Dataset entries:
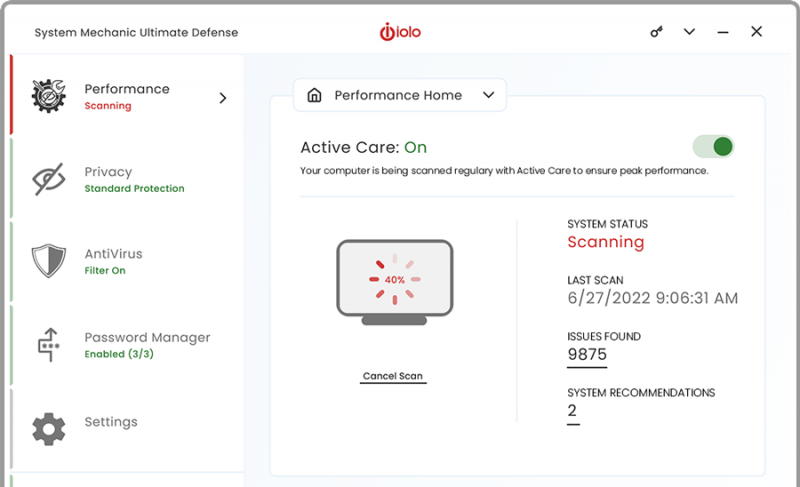Image resolution: width=800 pixels, height=487 pixels.
Task: Click the Cancel Scan link
Action: [x=393, y=376]
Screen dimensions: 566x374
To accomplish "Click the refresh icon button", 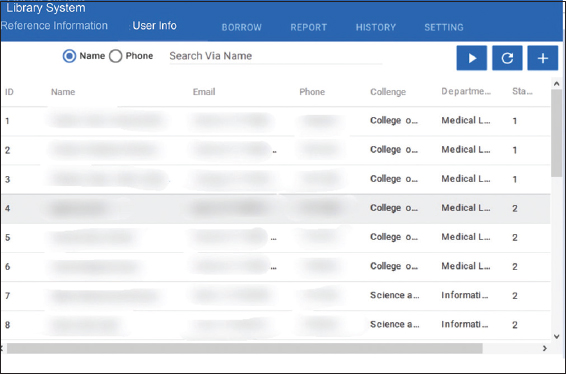I will [x=507, y=58].
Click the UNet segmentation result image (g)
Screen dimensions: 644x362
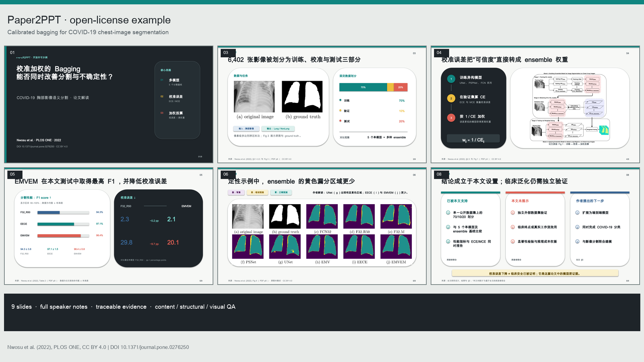285,247
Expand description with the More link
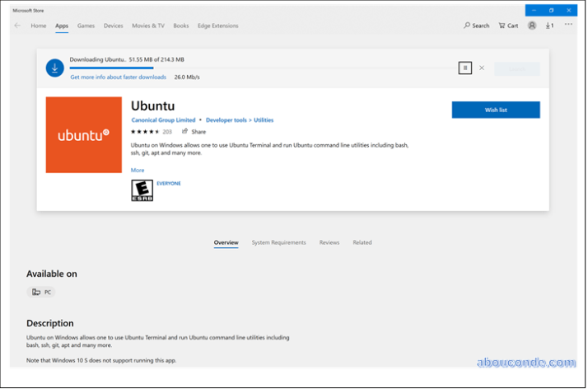The image size is (588, 389). 138,170
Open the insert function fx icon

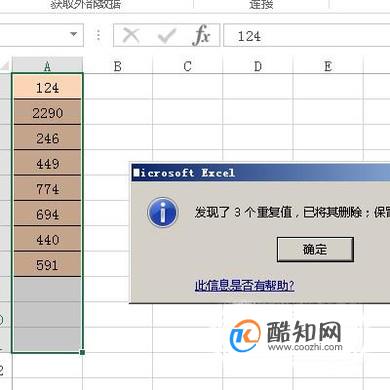[201, 35]
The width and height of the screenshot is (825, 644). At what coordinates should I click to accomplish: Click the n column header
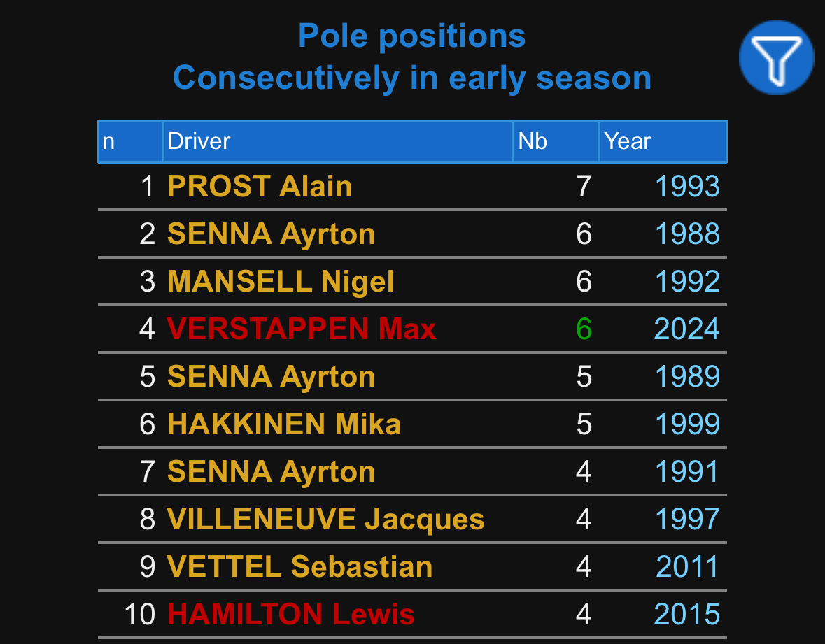tap(109, 142)
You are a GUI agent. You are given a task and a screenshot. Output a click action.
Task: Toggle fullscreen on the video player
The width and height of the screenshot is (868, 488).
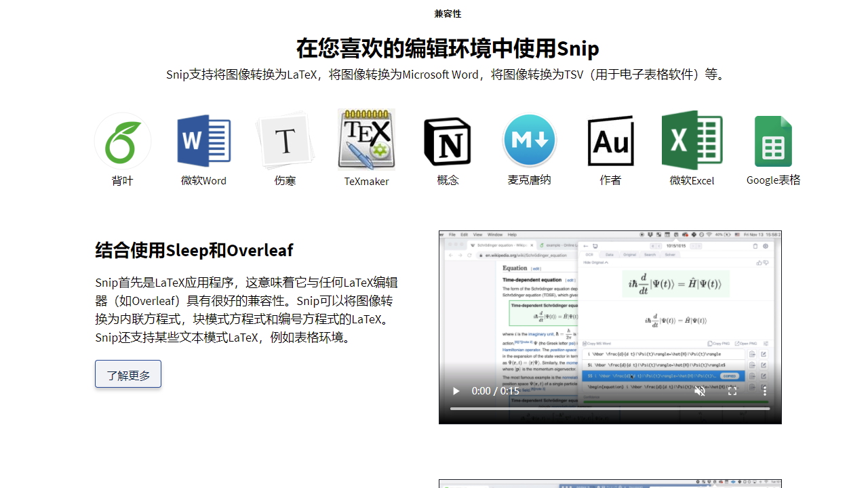click(732, 392)
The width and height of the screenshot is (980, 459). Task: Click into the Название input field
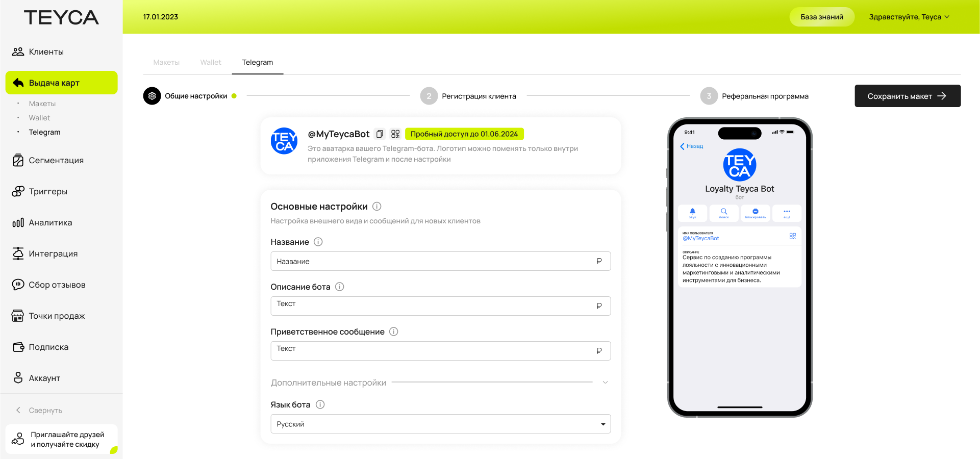click(x=434, y=261)
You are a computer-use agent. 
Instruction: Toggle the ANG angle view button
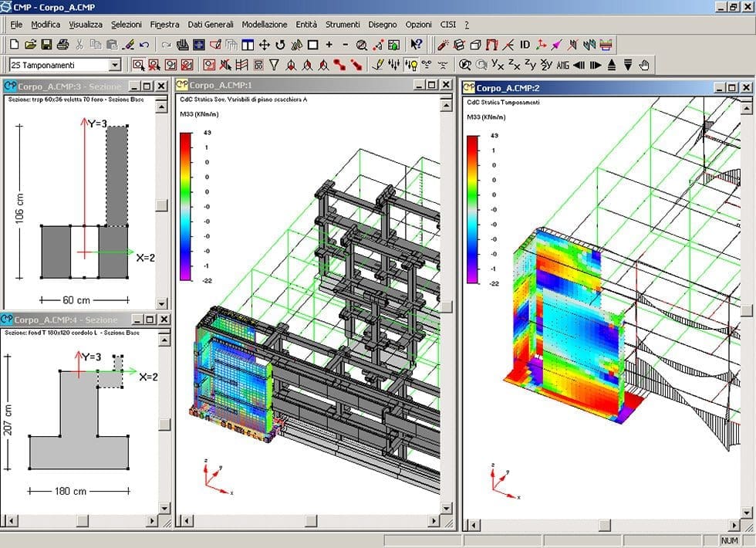(x=562, y=65)
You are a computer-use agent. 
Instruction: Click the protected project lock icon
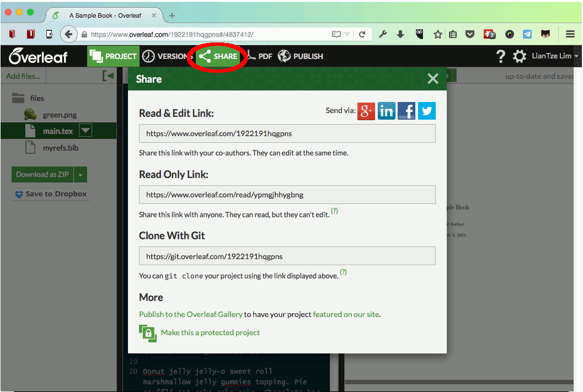[x=148, y=332]
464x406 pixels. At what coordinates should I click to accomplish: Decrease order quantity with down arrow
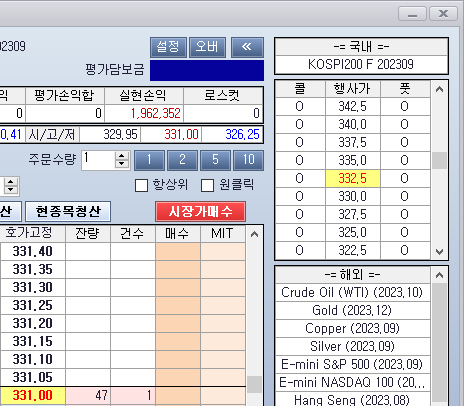click(x=122, y=164)
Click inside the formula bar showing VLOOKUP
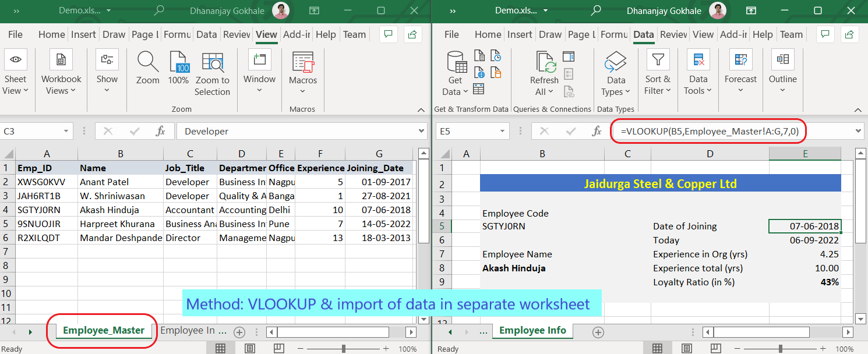The image size is (868, 354). tap(708, 131)
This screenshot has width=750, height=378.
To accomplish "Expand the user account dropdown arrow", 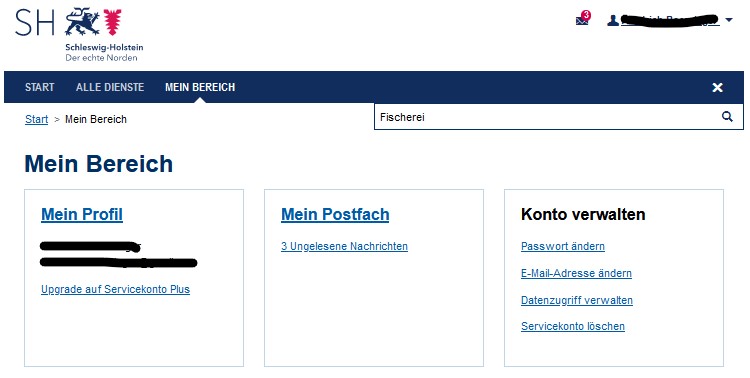I will coord(728,20).
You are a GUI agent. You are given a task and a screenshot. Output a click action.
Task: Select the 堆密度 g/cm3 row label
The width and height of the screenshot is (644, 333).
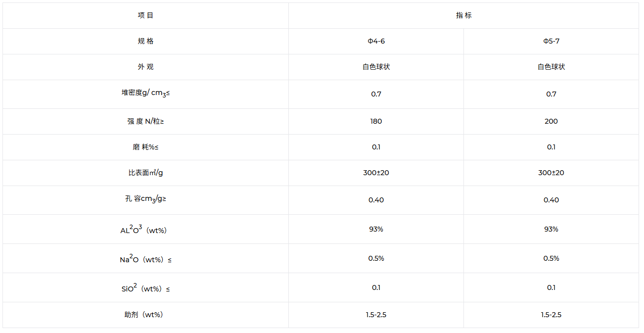click(x=146, y=93)
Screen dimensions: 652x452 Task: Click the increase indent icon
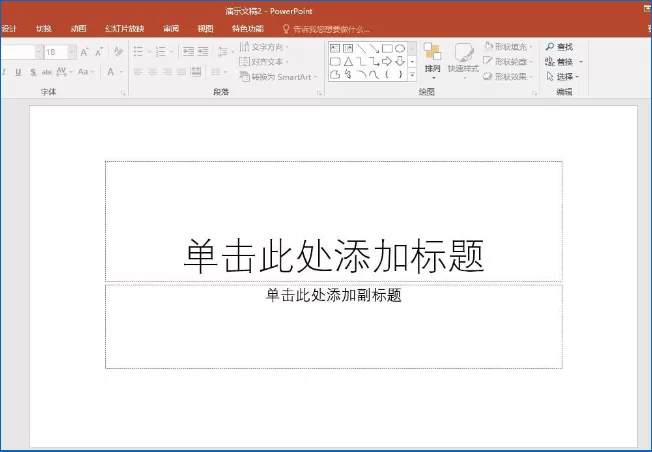203,52
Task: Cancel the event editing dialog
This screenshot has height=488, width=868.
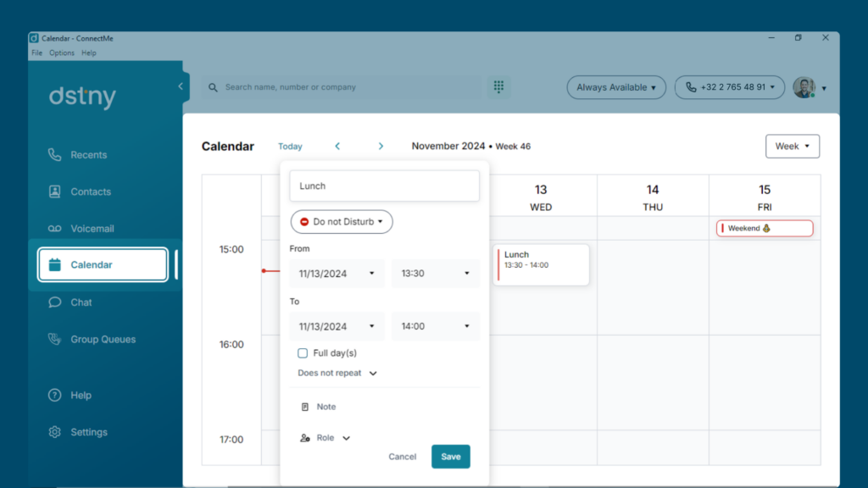Action: tap(402, 457)
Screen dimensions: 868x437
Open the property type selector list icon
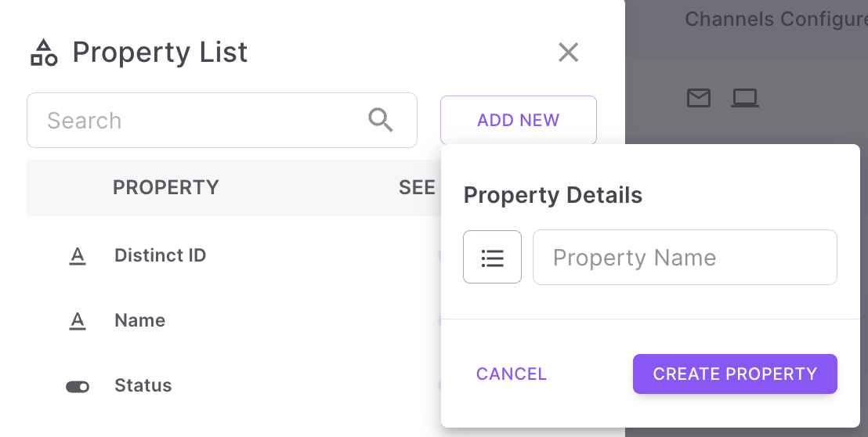coord(492,257)
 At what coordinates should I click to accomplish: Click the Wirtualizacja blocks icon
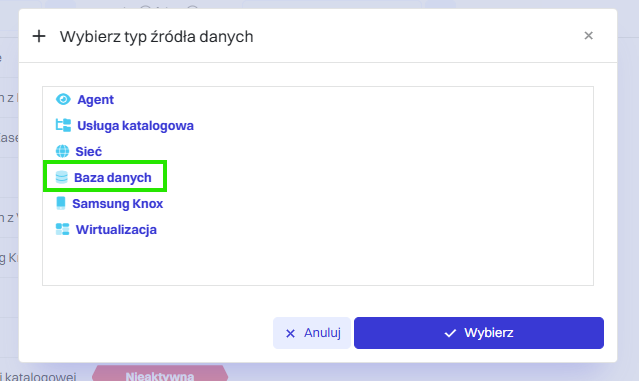[62, 229]
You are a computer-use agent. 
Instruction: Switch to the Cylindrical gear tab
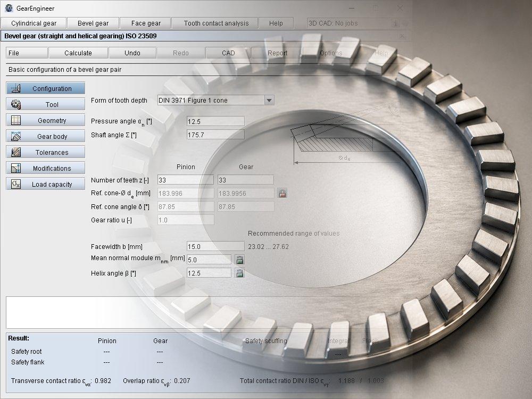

• [Your goal] Output exactly the lines above, from the line with "Task: Select the 堆密度 g/cm3 row label" to the line with "Task: Cancel the event editing dialog", both included; skip the pictures.

• [Answer area]
Task: Select the 堆密度 g/cm3 row label
The width and height of the screenshot is (644, 333).
click(x=146, y=93)
Screen dimensions: 652x452 Task: Click the increase indent icon
203,52
Task: Cancel the event editing dialog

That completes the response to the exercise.